Having assumed that the Diamond Python relocated from my verandah to the national park would stay there, I received a nasty surprise late yesterday afternoon.
What looked like the same python –– no distinguishing features! but the same size – was making its way along the footings. Had it travelled several kilometres to its old home, i.e., mine?
As it appeared to consider heading straight up the mud wall, I went and closed the windows. I was glad I’d got round to plugging a few holes in the last week. But had I found them all?!
As dusk fell, with shudders at the memories of last time, I hurried to have my shower (which is on the verandah) before it decided to resume its occupancy there.

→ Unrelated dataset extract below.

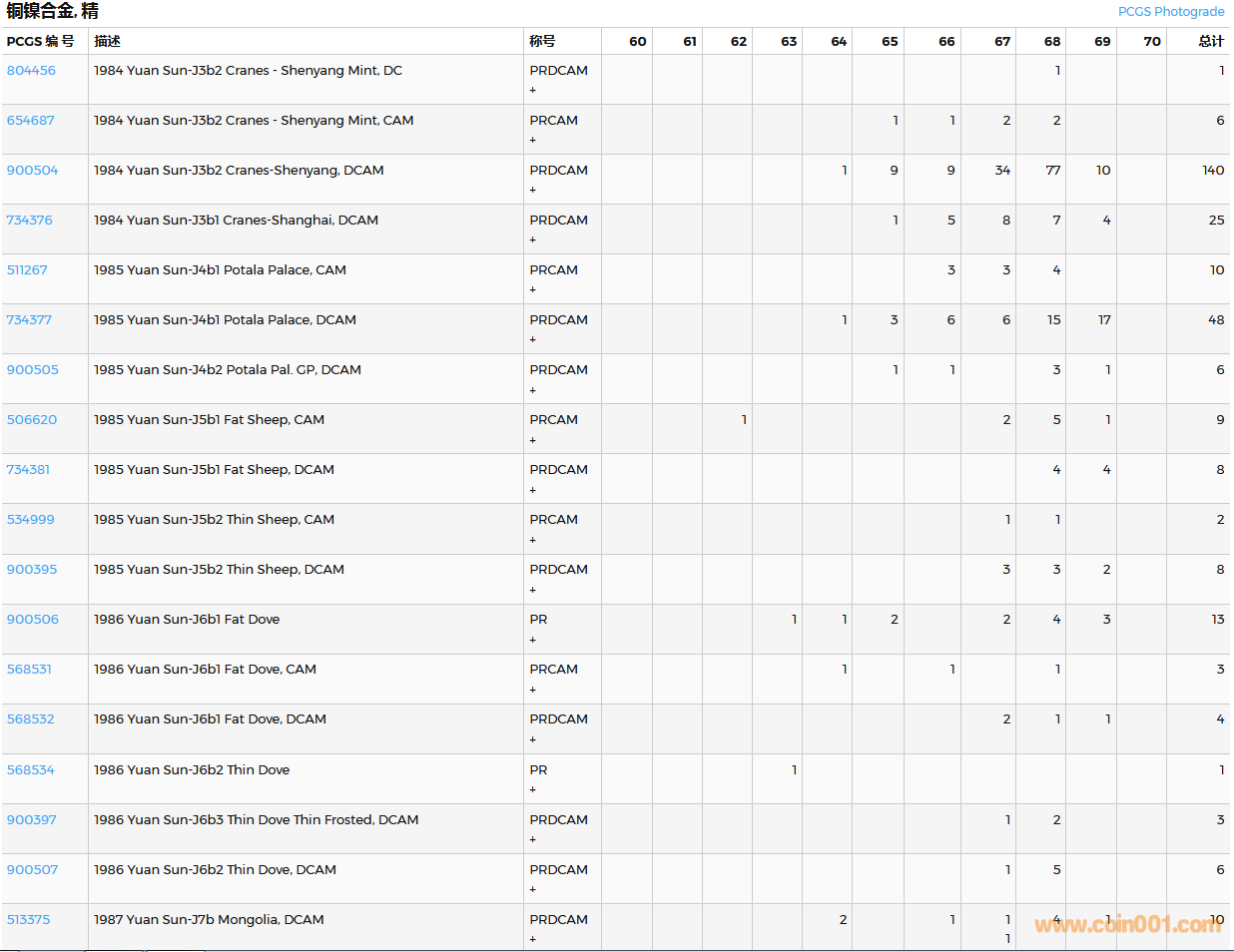1234x952 pixels.
Task: Select PCGS number 734376 link
Action: (x=30, y=221)
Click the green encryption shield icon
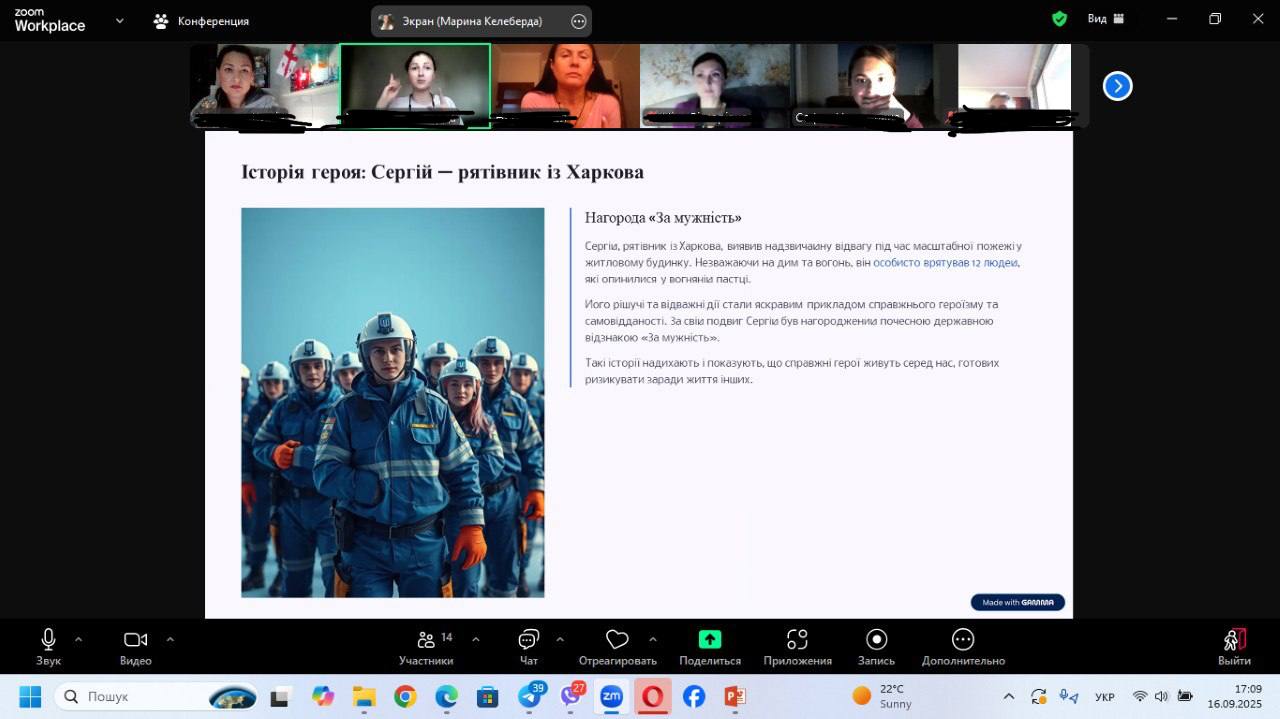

I didn’t see where the homing python went, but later that night my torchlight found it back in its old spot on top of the mud wall corner, just under the tin.
Next morning it was still there, but more restless. After breakfast it was gone, and despite peering hard into the grape vine along the western wall, I couldn’t see it.
Every time I went outside I searched the verandah for telltale splashes of pattern or bulges of shape. And I realised how complacent I’d grown since it was evicted last time: such as flipping over the wind-blown rubber bathmat by hand. It’d be back to the broom from now on.
It was only as I went to ascend the steps to the verandah that I glanced up and there it was: right above the top step, seemingly comfortable, slung between the wire netting and the tin, and only marginally supported by the rafter.
I envisaged its questing head dangling down as I walked beneath.
I’m back to high python alert outside and inside, in case it finds a place to sneak into the ceiling.
But if it’s so keen to share with me, I think I’ll have to get used to it. Perhaps it will help if I name my python tenant, but that’s hard when I don’t know its gender. Daphne or Desmond?